Consider that you have a “go to the toilet neuron” and a bladder neuron, where the synapse between the “go to the toilet neuron and the bladder neuron is still weak.
How can you ensure that when the bladder is full, this stimulus is associated with the “go to the toilet neuron”?
By using a stronger synaptic connection, like using candy to associate it with going to the toilet when your bladder is full.
So if you give a child candy before going to the toilet, the synaptic connection between the bladder and the “go to the toilet neuron” is strengthened.
(If you don’t understand this, make sure you understand the previous two questions about specificity and associativity).
What’s seen in Alzheimer’s patients when long-term potentiation is induced?
That long-term potentiation is affected by amyloid-beta.
How is short-term potentiation initiated in hippocampal synapses?
- When the presynaps is depolarized and glutamate-filled vesicles are released into the synaptic cleft, glutamate can bind to AMPA and NMDA receptors.
- Na+ then flows into the postsynaptic cell through AMPA, which causes postsynaptic depolarization. This releases the Mg+ block on the NMDA receptor and calcium and sodium can flow into the postsynaptic cell via the NMDA receptor.
- Calcium can then initiate short-term potentiation via activation of calmodulin kinase 2 and PKC.
- Activation of these kinases leads to the insertion of extra AMPA receptors on the postsynaptic membrane.
How does NMDA receptor activation explain associativity?
When glutamate is presynaptically released into the synaptic cleft, it is able to bind to NMDA and AMPA receptors. This activates the AMPA receptor, but not the NMDA receptor since the NMDA receptor still has a Mg+ block. This Mg+ block can only be released if the postsynaptic membrane is depolarized by incoming sodium via the AMPA receptor. So you need some form of (weak) stimulation by glutamate to depolarize the postsynaptic membrane, so that you also can activate NMDA receptor.
How is long-term potentiation initiated in hippocampal synapses?
- When the presynaps is depolarized and glutamate-filled vesicles are released into the synaptic cleft, glutamate can bind to AMPA and NMDA receptors.
- Na+ then flows into the postsynaptic cell through AMPA. And when the Mg+ block is released on the NMDA receptor, calcium and sodium can flow into the postsynaptic cell via the NMDA receptor.
- Calcium can then initiate long-term potentiation via activation of calmodulin kinase 2 and PKC.
- Calmodulin kinase 2 (CaMKII) phosphorylates CREB and CREB can then translocate to the nucleus to activate gene transcription.
So activation of calmodulin kinase 2 leads to the activation of CREB, which leads to the transcription of genes.
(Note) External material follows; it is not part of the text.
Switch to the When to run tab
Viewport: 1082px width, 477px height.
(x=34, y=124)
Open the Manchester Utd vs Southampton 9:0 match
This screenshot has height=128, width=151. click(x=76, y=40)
What does transcription of certain genes lead to?
More synaptic connections (synapse growth and additional synapses) and novel postsynaptic spines.
What happens when the stimulus that is given to this axon is low frequency (instead of high frequency stimulation as was discussed before) and after 15 minutes you give a second (normal) action potential?
Long-term depression occurs.
How/why does long-term depression occur when you give a low frequency stimulus?
The main player is still calcium. But sinds you give low frequency stimulation, the concentration of calcium is much lower. Instead of kinases being activated, now phosphatases are activated. These proteins dephosphorylate proteins, which results in:
- It makes AMPA receptors more mobile, which makes them have the tendency to leave the postsynaptic density and become endocytosed. This decreases the concentration of AMPA receptors on the spine.